Weaknesses: On top of not being very physically fit (he states at one point that he hates ‘running and jumping’), Artemis isn’t exactly socialized for normal-human interaction. When he’s trying to talk to a girl (Minerva) in The Lost Colony, he devolves into math puns and awkward conversation. Butler also states in The Eternity Code that he can’t see Artemis being a very big hit at school dances.
His second biggest weakness is his inability to think very clearly under pressure. In The Eternity Code, when Butler is shot Artemis has under two minutes to think of a plan before Butler dies-and he has trouble coming up with one. He plans brilliantly, but he needs time to think about it, plan for problems, et cetera.
Samples (ALL samples must be set in Luceti-verse.)
First Person: No, no I am not thrilled by this in the slightest. Firstly, I don’t take kindly to being swept off to be treated as some kind of… experiment for these Malnosso, whoever they may be. Or pet, or rat, or whatever they are keeping us here for. I am not to be kept in captivity. Fowls are not kept in boxes as small as this one.
And secondly: these wings. While the color is acceptably muted and not as flashy as some I’ve seen thus far, I am nervous concerning the very large, very obvious weakness on my back. I could be assassinated by a hedge-trimmer. Or have my feathers pulled out one by one, and there’s virtually no way of protecting them.
…yes I am aware that these sorts of things could have happened while I was wingless but. Appendages are vastly obvious things, especially when they stick out at angles from one’s back.
Thirdly… I need a shirt. Now.
Third Person: Grass. Grass and sunlight and trees.
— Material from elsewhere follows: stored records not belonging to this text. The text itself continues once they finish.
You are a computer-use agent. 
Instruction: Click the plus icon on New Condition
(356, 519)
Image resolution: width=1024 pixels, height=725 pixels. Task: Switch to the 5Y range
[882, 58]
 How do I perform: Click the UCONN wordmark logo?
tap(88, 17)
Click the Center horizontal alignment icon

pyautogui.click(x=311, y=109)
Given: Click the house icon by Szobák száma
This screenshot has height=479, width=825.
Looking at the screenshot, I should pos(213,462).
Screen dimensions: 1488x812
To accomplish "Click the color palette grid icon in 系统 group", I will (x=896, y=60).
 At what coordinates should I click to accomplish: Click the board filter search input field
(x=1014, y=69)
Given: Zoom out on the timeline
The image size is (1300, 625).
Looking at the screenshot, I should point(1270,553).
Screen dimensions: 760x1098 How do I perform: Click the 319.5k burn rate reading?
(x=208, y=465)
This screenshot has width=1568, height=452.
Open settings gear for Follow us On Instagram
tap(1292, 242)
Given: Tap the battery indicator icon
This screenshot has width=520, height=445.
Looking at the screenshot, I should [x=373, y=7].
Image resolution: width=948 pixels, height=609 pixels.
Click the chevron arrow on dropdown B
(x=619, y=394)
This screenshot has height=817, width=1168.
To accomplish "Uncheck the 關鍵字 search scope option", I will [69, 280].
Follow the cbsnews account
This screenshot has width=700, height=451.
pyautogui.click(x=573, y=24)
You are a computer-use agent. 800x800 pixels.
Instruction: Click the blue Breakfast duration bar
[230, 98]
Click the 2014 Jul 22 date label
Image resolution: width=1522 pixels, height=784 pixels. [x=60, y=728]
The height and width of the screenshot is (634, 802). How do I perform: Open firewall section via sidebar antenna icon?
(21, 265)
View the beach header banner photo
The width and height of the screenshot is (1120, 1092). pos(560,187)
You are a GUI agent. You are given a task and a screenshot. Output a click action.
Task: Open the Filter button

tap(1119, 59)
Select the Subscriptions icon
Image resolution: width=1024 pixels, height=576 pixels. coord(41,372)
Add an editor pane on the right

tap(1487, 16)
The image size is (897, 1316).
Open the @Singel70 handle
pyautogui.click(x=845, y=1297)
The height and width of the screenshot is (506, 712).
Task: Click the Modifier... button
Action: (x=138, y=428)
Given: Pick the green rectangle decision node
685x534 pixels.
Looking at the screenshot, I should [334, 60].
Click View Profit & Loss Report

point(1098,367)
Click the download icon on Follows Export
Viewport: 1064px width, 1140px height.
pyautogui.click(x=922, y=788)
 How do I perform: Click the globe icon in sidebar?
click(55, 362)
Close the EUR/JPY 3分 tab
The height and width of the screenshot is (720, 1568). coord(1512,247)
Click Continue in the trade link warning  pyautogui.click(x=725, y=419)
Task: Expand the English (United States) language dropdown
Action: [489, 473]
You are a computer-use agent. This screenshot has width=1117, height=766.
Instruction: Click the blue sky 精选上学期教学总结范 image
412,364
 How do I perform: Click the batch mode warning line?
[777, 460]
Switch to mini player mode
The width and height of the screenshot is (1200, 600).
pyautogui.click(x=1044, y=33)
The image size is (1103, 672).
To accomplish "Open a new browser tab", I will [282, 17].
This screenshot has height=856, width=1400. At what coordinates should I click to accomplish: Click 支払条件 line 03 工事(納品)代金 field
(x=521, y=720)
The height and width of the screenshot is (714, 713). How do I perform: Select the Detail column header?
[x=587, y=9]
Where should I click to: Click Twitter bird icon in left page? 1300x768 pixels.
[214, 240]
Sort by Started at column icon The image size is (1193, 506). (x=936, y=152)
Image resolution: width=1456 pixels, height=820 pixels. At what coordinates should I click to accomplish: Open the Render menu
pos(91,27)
That was the first thing Artemis Fowl noticed, aside from the fact that last he checked, his bed didn’t sprout grass. His room also didn’t smell of earth and… general forest. And the drapes should have been drawn so no sunlight would disturb him until he was fully ready to greet the day. As it stood, he’d had a very late night due to the full moon, and wasn’t ready to get out of bed.
Of course, someone or something had decided to do the honors for him, and pitch him outside.
Pushing himself up on his hands, Artemis immediately realized two things: one, he was not in Ireland; and two, his brain was registering two new appendages on his back. Which, his rational mind told him, was not possible. Slowly, he turned his head and looked behind him.
A dream, he thought as he ran (panicked) through the trees and along the rivers he wouldn’t cross. The only possible explanation was that his subconscious was reacting to the commune and producing a forest and… wings…
Artemis never said it was a perfect theory, but the fact that he was half-naked and had two more limbs than he did when he went to sleep was affecting his ability to think straight while he ran around trying to get out of his subconscious. But the fact that he was stepping on sharp twigs and the water was freezing suggested that he wasn’t dreaming.
He came back around to the spot he had awoken in, now noticing his suit folded neatly beneath the shade of a tree. This, combined with the wings, made for a dream that was too strange for the steel trap that was his mind to create. He sat down in the middle of the clearing, blinking in terrified thought. Was he insane?